Следующей существенной характеристикой пушкинской парадигмы является творческая воля к синтезу — та самая воля, которая так необходима для преодоления модных крайностей и интеллектуального экстремизма. Пушкину как создателю современного русского литературного языка эта способность к синтезу требовалась в первую очередь для выполнения его главной профессиональной задачи. Но на основе этой “синтетической способности суждения” он попутно решал многие другие задачи — общекультурные, идео-логические, политические. Начнем с основной для него — языковой. Одним из ключевых свидетельств того, на каких принципах решал Пушкин эту задачу, является небольшая работа критическо-публицистического жанра “О народной драме и драме “Марфа Посадница”. Гегелевская триада “тезис — антитезис — синтез” Пушкиным применяется, разумеется, независимо от Гегеля, которого наш классик едва ли читал. Эта триада была для того времени общим методологическим подспорьем в решении главной проблемы: цивилизованной стабилизации жизни после кровавых катаклизмов Французской революции, наполеоновских войн и всеобщего смятения умов, разрывающихся между крайностями ретроградной приверженности к невозвратному прошлому и экстремистскими провокациями современности.

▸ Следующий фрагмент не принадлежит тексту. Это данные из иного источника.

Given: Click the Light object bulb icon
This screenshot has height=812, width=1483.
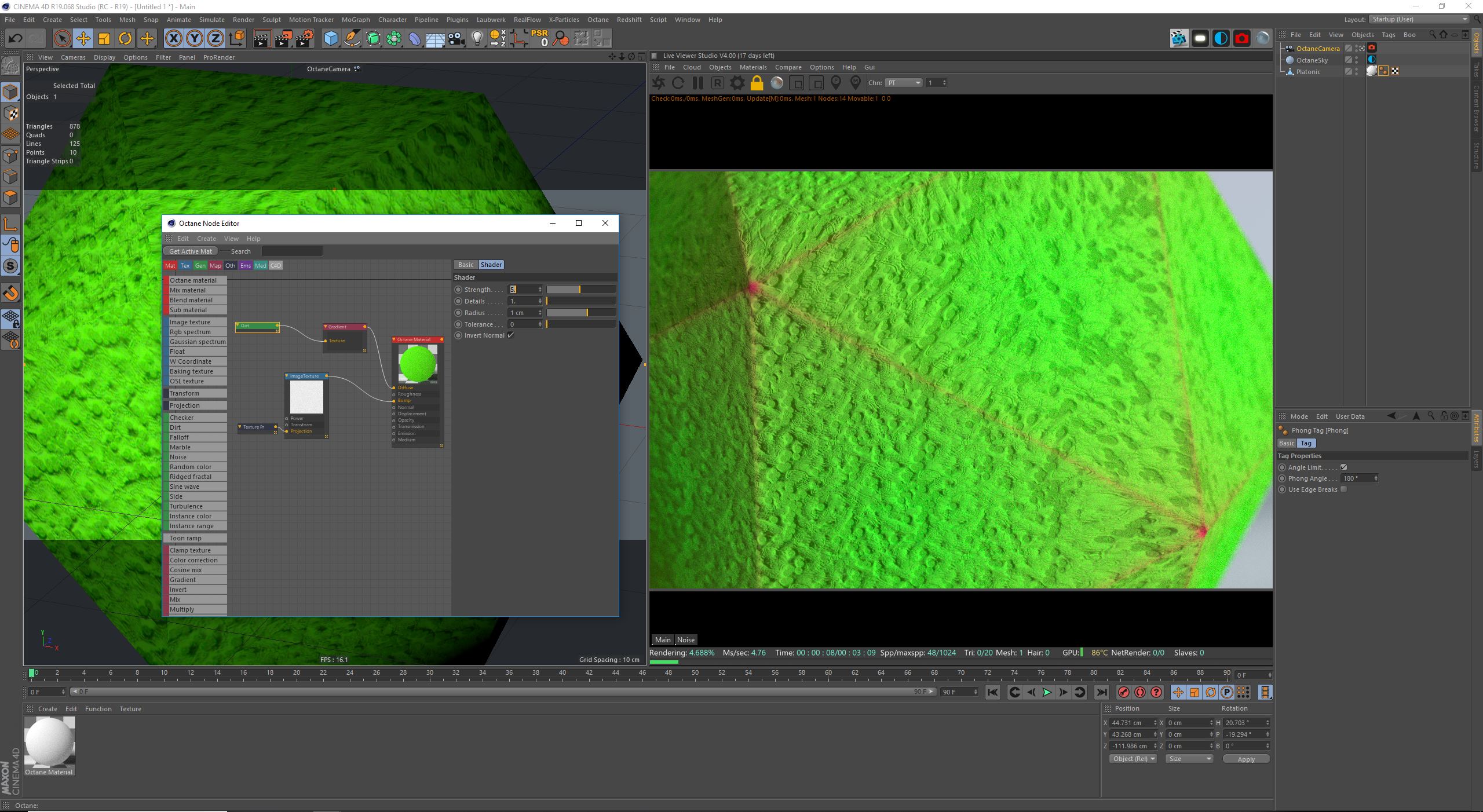Looking at the screenshot, I should 477,39.
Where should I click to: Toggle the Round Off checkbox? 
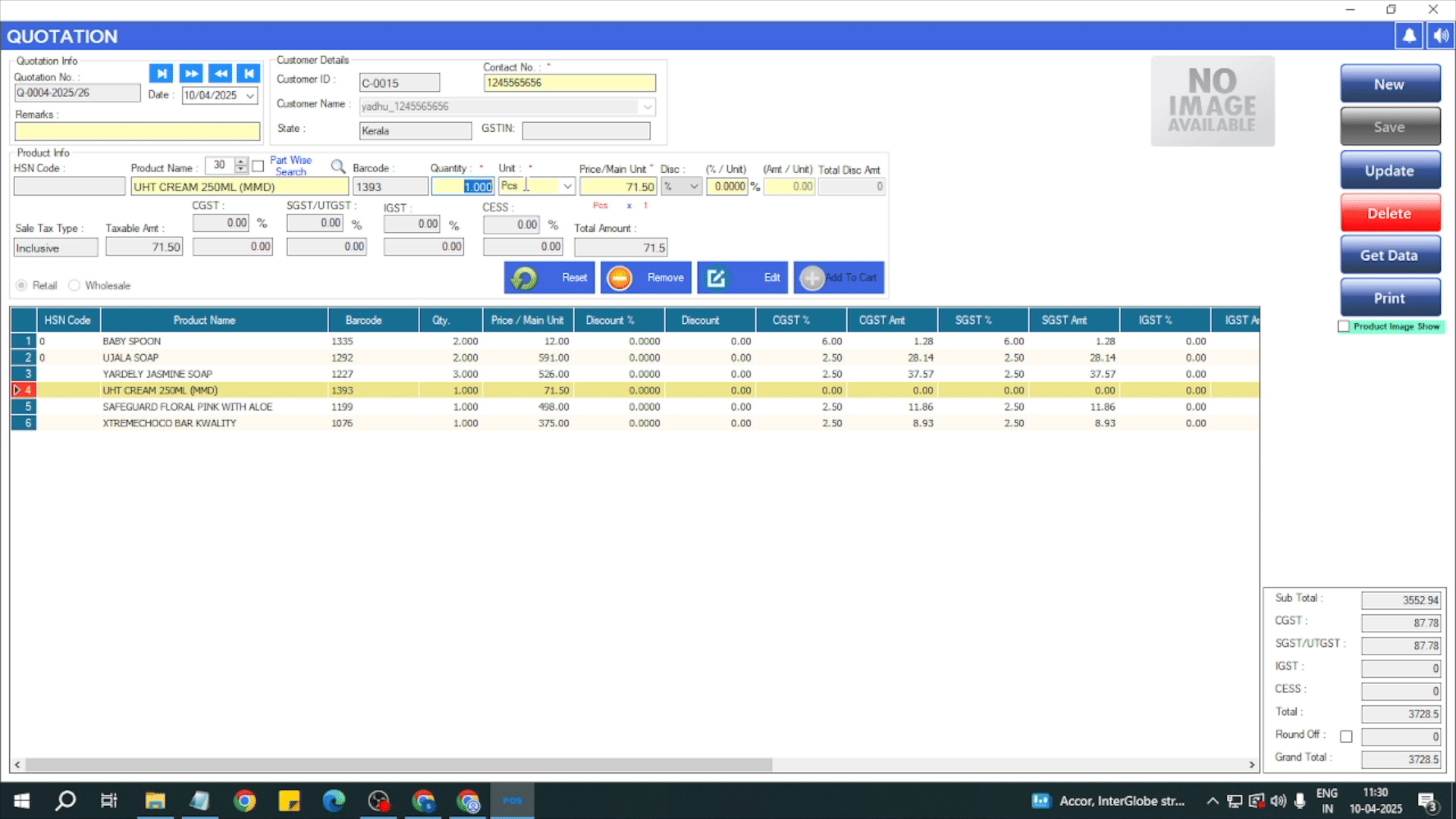coord(1346,736)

К национальной задаче — созданию современного русского литературного языка — Пушкин подходил в духе своей парадигмы — решал ее в рамках общеевропейской модели. Исходным “тезисом”, подлежащим снятию в ходе исторического развертывания диалектической триады, в данном случае выступала площадная народная комедия Средневековья и Ренессанса. “Древние (т. е. античные. — А. П.) трагики пренебрегали сею пружиною (смехом. — А. П.). Народная сатира овладела ею исключительно и приняла форму драматическую более как пародию. Таким образом родилась комедия, со временем столь усовершенствованная”. Теперь, кстати говоря, нам понятно, у кого М. Бахтин заимствовал свою идею народной смеховой культуры Средневековья и Ренессанса — у самого Пушкина. Но у Бахтина в данном случае отсутствует движение диалектического синтеза. Создается впечатление, что он народную смеховую культуру раз и навсегда противопоставил официальной, определив тем самым свою позицию оппозиционера современности.

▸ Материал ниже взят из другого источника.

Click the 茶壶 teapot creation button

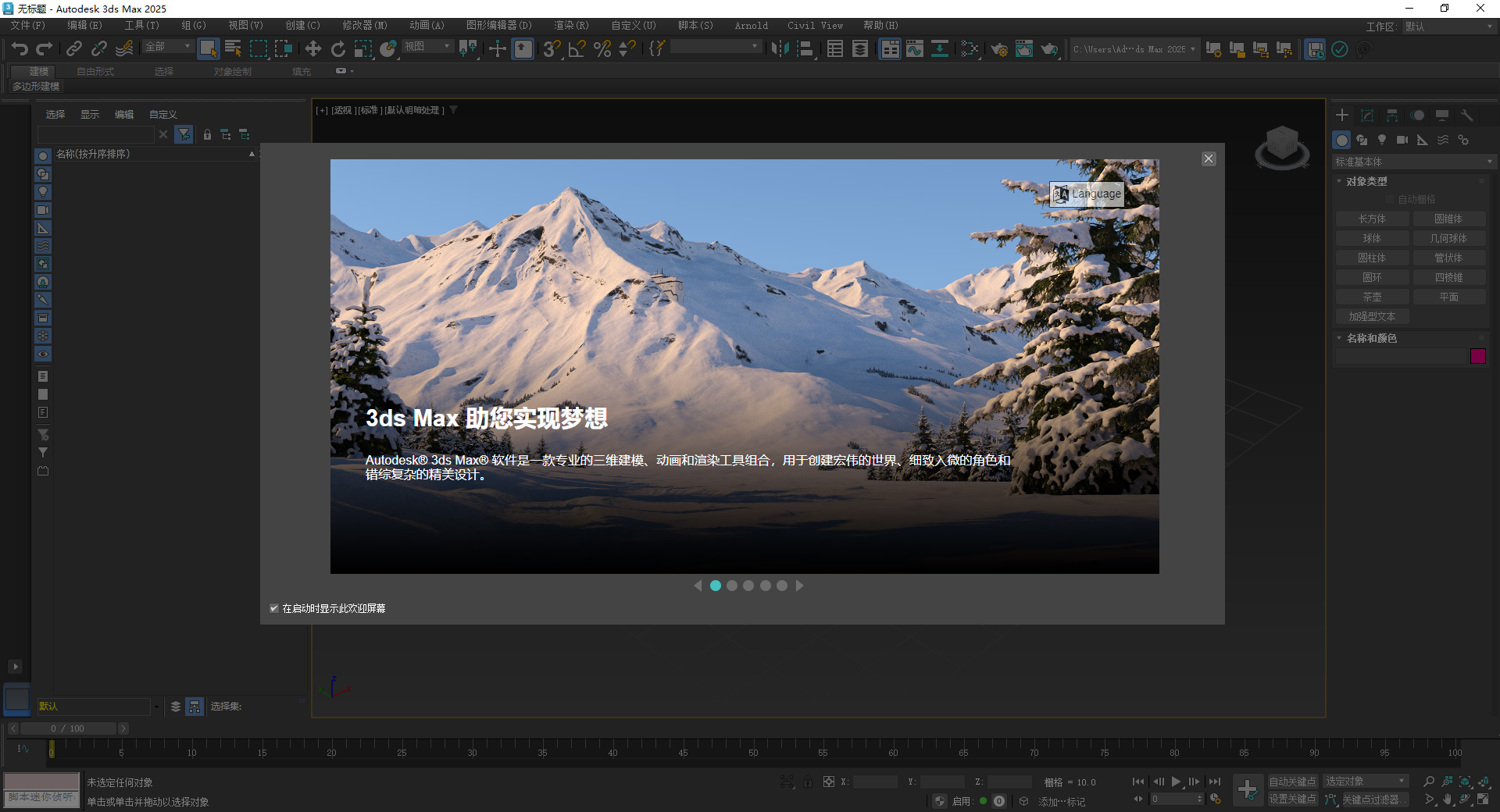[x=1372, y=297]

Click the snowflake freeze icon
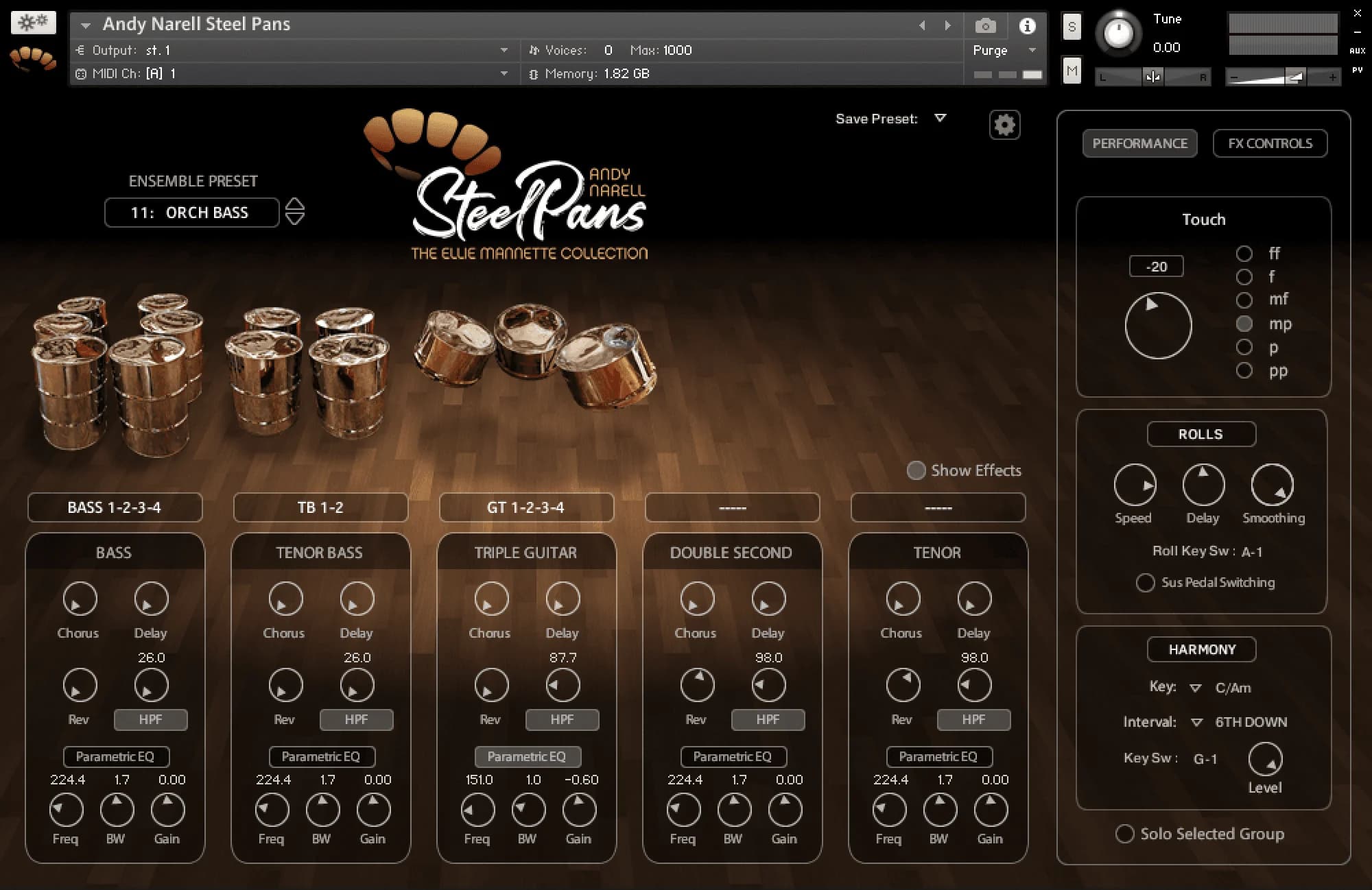[33, 22]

Но вернемся к пушкинскому развертыванию диалектической триады как пружине общеевропейского литературного процесса. Здесь мы движемся в сторону официального антитезиса. “Драма оставила площадь и перенеслася в чертоги по требованию образованного, избранного общества. Поэты переселились ко двору. Между тем драма остается верною первоначальному своему назначению — действовать на толпу, на множество, занимать его любопытство, но тут драма оставила язык общепонятный и приняла наречие модное, избранное, утонченное. Отселе важная разница между трагедией народной, Шекспировой, и драмой придворной, Расиновой. Творец трагедии народной был образованнее своих зрителей, он это знал, давал им свои свободные произведения с уверенностью своей возвышенности и признанием публики, беспрекословно чувствуемым. При дворе, наоборот, поэт чувствовал себя ниже своей публики... Он не предавался вольно и смело своим вымыслам. Он старался угадывать требования утонченного вкуса людей, чуждых ему по состоянию. Он боялся такое-то высокое звание, оскорбить таких-то спесивых своих зрителей, отселе робкая чопорность, смешная надутость, вошедшая в пословицу (ип Иегоз, ип го1 бе сотеШе), привычка смотреть на людей высшего состояния с каким-то подобострастием и придавать им странный, нечеловеческий образ изъяснения... Мы к этому привыкли, нам кажется, что так и должно быть. Но надобно признаться, что если герои выражаются в трагедиях Шекспира, как конюхи, то нам это не странно, ибо мы чувствуем, что и знатные должны выражать простые понятия, как простые люди”.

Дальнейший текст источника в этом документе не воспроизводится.